Piers Plowman is the central text in chapter four (85-113), a text analysed and interpreted against the intertextual context Aers has so successfully established in chapters one to three. In doing so, Aers concentrates his argument on two episodes in Piers Plowman: the Parable of the Good Samaritan (C-Version, Passus XIX) and the Trajan episode (C-Version, Passus XII). In a careful analysis Aers succeeds admirably in demonstrating clearly that Langland's attitude to sin and salvation requires Christology to be brought to the centre again. With reference to the tradition of medieval commentaries on the Bible based on the allegorical method of interpretation, the good Samaritan can signify both Christ and the priest in his role as confessor applying the remedy provided by the sacrament of penance to the wounded Christian. However, as I have already pointed out in the first paragraph, only the narrative of the parable of the good Samaritan is made use of by both the commentators and Langland himself. In the gospel of Luke, the parable has a very precise context constituting the meaning and significance of the narrative: the way to eternal life (salvation). And this way is defined in Luke 10:27 as the unconditional love of God, "ex toto corde tuo et ex tota anima tua et ex omnibus viribus tuis et ex omni mente tua" as well as "proximum tuum sicut te ipsum." Thus, the biblical narrative has clearly two objects as far as the workings of love are concerned. And it also clearly illustrates, Luke 10:29, that the debated issue is "proximus meus," rather than "amor dei." And, to complicate matters still further, this "proximus" turns out to belong to one of the fringe groups. All in all, Langland's use of the parable of the good Samaritan comes dangerously close to what he himself criticises in the "Prologue" (58) with reference to the practice of the friars: "And glosede the gospel as [hym] good likede..."

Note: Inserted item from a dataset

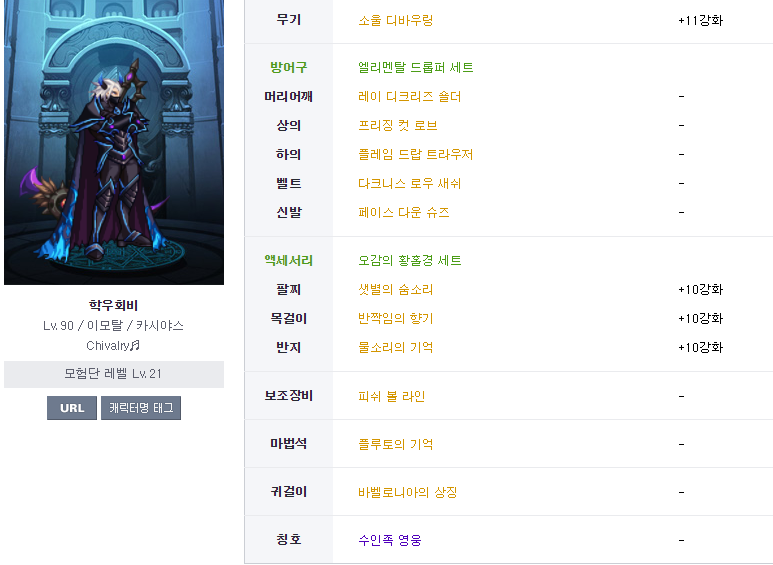The width and height of the screenshot is (773, 565).
Task: Click the 플레임 드랍 트라우저 item link
Action: point(416,155)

A different approach to salvation and sin can be found in the fifth chapter: Julian of Norwich's concept of the "divided soul" with a "higher part" inhabited by a "good will" and a "lower part" inhabited by a "bad will" ( Revelations of Divine Love , chapter 37). Julian of Norwich, moreover, offers an interpretation of sin that is in direct contrast to the teaching of St. Paul: For Julian, sin constitutes "wurshype" (ch. 38) whereas sin according to St Paul entails "death" (Rom. 6:23: "stipendia enim peccati mors"). For Aers, Julian's approach to salvation and sin is clearly outside the mainstream theological tradition stretching from Augustine even to our own times: "For Plotinus and Julian there is a higher part of the soul that never falls but continues its divine contemplation, even though the fallen part of the soul is quite unaware of this. It is not at all clear to me that such a version of the soul and ontology is compatible with Christian teaching [...] about God, creation, sin, and redemption in Christ through the Holy Spirit" (157).

It is possible to understand the feeling of uneasiness expressed here by Aers the theologian, especially against the background of the mainstream tradition of the debate on salvation and sin he has presented so carefully in his thought provoking book.